Die Inszenierung fragt nicht, wie die jahrhundertealten Versfragmente vom gehörnten Siegfried, Siegfrieds Tod und Kriemhilds Rache zum düsteren Nationalmythos der Deutschen werden konnten, obwohl sie europäische Themen von Burgundern zwischen Isen, Hunnen, Niederländern, Papst und Schweizern behandeln.
Stattdessen mutieren der Xanthener Superman (Sascha Göpel) zum deutschen Michel, der weitsichtige Hagen von Tronje (Rosa Enskat) zum Strippenzieher und König Etzel zum bösen Russen. Die Nibelungentreue, die sich aus Todfeindschaft und Blutrache zwischen Dynastien speist und zu Drogenrausch und Gemetzel führen muss, wird mit Naziklischee illustriert.
Frei nach Goethes Motto „Wer vieles bringt, wird manchem etwas bringen“ bietet die Dresdner Inszenierung dennoch einige Anregungen. Da wären die stimmig kostümierten und herrlich ausgespielten Frauenrollen.

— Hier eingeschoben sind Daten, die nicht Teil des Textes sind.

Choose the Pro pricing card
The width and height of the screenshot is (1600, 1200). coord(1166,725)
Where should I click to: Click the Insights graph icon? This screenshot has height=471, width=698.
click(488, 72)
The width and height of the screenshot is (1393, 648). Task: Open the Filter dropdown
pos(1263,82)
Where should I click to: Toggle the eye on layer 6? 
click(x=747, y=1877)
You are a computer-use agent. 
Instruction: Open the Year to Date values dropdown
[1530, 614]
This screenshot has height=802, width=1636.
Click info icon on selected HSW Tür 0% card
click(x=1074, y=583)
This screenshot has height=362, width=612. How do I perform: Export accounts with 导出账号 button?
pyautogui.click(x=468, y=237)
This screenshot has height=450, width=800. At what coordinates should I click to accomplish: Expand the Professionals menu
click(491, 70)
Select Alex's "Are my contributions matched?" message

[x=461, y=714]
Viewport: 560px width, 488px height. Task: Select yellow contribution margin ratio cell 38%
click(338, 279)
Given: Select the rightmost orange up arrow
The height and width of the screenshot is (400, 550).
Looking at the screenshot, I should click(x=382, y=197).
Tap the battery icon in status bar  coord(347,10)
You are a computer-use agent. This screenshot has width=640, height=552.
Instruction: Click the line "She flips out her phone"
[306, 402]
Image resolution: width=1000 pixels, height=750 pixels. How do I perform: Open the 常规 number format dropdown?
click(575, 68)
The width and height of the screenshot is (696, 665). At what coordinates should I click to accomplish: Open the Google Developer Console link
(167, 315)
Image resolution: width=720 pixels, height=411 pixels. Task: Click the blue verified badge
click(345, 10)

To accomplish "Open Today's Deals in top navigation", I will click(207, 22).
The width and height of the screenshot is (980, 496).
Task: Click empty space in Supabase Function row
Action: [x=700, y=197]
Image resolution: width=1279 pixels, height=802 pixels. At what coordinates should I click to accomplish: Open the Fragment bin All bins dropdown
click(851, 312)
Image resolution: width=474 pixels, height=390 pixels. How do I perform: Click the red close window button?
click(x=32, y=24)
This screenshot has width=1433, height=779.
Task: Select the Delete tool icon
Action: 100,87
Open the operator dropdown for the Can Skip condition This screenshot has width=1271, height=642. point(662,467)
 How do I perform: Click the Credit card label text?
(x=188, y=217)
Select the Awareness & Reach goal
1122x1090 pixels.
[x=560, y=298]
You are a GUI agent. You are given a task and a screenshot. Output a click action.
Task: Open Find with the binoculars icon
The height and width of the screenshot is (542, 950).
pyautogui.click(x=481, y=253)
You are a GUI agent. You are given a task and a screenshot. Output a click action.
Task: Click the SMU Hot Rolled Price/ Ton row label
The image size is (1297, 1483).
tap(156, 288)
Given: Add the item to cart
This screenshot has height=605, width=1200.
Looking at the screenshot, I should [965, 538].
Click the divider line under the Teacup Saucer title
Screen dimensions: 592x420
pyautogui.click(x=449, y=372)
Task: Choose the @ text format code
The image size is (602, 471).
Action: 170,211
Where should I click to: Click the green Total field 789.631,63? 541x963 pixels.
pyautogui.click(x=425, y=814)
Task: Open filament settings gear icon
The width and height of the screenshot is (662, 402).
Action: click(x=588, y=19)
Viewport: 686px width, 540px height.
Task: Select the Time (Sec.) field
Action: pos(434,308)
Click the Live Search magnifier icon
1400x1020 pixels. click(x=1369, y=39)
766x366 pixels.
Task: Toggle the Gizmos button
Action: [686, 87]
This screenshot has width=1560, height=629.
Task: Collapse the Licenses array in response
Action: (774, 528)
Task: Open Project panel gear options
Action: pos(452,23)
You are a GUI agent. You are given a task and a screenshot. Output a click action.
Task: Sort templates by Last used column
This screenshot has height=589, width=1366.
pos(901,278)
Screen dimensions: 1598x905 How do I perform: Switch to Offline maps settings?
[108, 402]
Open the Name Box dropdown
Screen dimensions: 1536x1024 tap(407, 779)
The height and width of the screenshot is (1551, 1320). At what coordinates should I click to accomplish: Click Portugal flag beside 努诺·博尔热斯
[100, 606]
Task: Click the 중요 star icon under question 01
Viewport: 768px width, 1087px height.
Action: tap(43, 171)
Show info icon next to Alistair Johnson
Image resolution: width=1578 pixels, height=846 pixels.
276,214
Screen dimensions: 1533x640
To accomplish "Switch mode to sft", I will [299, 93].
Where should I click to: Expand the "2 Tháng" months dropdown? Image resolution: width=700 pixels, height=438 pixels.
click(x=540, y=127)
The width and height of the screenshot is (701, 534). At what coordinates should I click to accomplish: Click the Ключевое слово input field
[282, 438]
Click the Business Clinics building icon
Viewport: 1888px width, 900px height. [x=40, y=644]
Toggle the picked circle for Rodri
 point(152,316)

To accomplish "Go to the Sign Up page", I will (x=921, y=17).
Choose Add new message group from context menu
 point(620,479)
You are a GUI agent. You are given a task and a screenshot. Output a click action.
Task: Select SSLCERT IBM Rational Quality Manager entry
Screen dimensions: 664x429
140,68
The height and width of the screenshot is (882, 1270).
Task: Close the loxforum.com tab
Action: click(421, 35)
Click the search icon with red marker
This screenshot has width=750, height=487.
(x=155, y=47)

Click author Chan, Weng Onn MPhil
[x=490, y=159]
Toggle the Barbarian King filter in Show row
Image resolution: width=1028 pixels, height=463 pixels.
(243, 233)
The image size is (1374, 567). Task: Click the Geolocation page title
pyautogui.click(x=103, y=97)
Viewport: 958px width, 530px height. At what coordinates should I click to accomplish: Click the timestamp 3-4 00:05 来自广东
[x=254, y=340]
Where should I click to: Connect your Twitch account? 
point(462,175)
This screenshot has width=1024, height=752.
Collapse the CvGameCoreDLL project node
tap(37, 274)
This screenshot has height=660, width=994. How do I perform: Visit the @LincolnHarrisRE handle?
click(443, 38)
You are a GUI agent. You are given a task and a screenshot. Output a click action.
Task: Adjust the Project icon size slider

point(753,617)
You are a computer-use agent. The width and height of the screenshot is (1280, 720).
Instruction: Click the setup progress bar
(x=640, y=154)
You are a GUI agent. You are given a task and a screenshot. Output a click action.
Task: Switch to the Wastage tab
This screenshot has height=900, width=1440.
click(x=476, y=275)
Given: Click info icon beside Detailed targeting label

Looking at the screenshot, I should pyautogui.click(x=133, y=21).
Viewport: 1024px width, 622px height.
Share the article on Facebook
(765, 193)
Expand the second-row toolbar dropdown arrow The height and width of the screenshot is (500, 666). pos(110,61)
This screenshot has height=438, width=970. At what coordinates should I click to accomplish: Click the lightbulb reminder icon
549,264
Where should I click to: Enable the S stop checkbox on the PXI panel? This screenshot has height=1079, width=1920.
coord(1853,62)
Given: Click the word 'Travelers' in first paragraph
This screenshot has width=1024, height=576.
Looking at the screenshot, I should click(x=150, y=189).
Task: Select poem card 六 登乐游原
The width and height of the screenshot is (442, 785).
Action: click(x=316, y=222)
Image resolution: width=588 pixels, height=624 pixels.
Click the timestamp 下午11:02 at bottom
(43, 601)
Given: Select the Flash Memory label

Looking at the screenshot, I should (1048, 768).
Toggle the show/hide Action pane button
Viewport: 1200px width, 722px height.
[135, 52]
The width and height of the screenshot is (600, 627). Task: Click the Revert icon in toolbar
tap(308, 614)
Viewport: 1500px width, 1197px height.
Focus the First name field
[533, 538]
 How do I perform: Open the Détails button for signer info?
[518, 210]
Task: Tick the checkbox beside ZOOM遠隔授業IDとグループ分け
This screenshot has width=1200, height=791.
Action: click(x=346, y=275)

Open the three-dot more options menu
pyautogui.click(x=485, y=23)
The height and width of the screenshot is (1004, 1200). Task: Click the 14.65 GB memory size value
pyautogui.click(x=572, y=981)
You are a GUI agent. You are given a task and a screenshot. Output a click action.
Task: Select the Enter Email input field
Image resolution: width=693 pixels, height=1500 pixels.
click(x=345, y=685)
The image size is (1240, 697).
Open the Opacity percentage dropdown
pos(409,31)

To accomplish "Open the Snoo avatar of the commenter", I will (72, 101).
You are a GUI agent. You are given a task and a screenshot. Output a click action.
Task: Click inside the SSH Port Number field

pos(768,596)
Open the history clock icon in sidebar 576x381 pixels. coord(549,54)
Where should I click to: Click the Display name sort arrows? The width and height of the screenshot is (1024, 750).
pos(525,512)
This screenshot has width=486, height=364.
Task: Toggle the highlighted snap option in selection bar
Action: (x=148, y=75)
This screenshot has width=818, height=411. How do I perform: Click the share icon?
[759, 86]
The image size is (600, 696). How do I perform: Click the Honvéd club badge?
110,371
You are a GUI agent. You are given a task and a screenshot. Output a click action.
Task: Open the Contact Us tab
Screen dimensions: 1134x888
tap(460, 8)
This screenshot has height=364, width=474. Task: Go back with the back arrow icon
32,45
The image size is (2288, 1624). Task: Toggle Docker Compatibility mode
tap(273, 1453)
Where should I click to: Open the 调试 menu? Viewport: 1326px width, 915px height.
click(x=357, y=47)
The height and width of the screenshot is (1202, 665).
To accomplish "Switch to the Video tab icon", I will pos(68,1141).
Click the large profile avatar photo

Sowohl Cathleen Baumann als Brunhild als auch Yohanna Schwertfeger als Kriemhild, fürs Emotionale zuständig, reizen die Gefühlstiefen und deren lenkende Kraft aus. Erhellend auch, den Nibelungenhort als goldenen Totenkopf zu projizieren. Oder die erschlafften, erstarrten Mitläufer final auf zipfelbemützte Zwerge zu schrumpfen.
Draufgehauen
Für das feinsinnige Dresdner Theaterpublikum und die Raumakustik des Schauspielhauses eignet sich die plakativ zugespitzte Hau-drauf-Methode nur bedingt, die Form der Groteske aber passt zur Stückintension.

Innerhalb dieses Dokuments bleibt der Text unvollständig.